▶ [RECORDED DATA]
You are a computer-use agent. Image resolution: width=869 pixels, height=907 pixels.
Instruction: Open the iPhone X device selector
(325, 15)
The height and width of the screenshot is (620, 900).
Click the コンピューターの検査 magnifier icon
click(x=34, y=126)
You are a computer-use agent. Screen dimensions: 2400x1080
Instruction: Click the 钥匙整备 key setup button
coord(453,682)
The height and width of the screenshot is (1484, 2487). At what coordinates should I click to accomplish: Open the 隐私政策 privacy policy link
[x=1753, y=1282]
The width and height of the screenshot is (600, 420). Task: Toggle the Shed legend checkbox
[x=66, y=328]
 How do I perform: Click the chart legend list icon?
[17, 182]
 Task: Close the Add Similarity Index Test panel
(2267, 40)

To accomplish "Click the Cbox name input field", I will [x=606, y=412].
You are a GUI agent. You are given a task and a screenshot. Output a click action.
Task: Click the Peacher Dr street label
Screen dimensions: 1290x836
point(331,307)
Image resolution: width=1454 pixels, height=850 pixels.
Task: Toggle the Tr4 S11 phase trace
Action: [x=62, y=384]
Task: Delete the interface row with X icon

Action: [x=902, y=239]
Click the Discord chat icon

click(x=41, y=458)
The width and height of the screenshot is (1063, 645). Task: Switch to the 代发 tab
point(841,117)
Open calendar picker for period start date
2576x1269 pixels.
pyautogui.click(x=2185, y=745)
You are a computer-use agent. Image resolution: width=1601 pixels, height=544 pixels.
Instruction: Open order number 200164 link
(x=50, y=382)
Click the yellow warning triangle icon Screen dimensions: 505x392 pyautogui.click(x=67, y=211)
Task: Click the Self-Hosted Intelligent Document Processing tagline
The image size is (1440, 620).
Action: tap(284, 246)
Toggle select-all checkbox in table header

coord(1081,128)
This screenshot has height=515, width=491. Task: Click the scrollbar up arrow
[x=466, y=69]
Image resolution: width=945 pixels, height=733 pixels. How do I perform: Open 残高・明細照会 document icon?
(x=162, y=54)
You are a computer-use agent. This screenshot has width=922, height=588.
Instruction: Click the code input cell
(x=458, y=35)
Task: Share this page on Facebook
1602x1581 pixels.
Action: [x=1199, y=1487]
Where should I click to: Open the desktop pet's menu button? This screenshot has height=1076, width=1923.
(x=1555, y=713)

▶ [TASK TO CARRY OUT] Give the rows starting with the line that contains "The height and width of the screenshot is (620, 900)." and going on through the line that contains "click(x=41, y=458)" as a Markdown table, leaving out blank lines. Use a column named "No." for the running number and a column named "Line" for the line itself.

▶ [EXERCISE ANSWER]
| No. | Line |
|---|---|
| 1 | The height and width of the screenshot is (620, 900). |
| 2 | Click the コンピューターの検査 magnifier icon |
| 3 | click(x=34, y=126) |
| 4 | You are a computer-use agent. Screen dimensions: 2400x1080 |
| 5 | Instruction: Click the 钥匙整备 key setup button |
| 6 | coord(453,682) |
| 7 | The height and width of the screenshot is (1484, 2487). At what coordinates should I click to accomplish: Open the 隐私政策 privacy policy link |
| 8 | [x=1753, y=1282] |
| 9 | The width and height of the screenshot is (600, 420). Task: Toggle the Shed legend checkbox |
| 10 | [x=66, y=328] |
| 11 |  How do I perform: Click the chart legend list icon? |
| 12 | [17, 182] |
| 13 |  Task: Close the Add Similarity Index Test panel |
| 14 | (2267, 40) |
| 15 | To accomplish "Click the Cbox name input field", I will [x=606, y=412]. |
| 16 | You are a GUI agent. You are given a task and a screenshot. Output a click action. |
| 17 | Task: Click the Peacher Dr street label |
| 18 | Screen dimensions: 1290x836 |
| 19 | point(331,307) |
| 20 | Image resolution: width=1454 pixels, height=850 pixels. |
| 21 | Task: Toggle the Tr4 S11 phase trace |
| 22 | Action: [x=62, y=384] |
| 23 | Task: Delete the interface row with X icon |
| 24 | Action: [x=902, y=239] |
| 25 | Click the Discord chat icon |
| 26 | click(x=41, y=458) |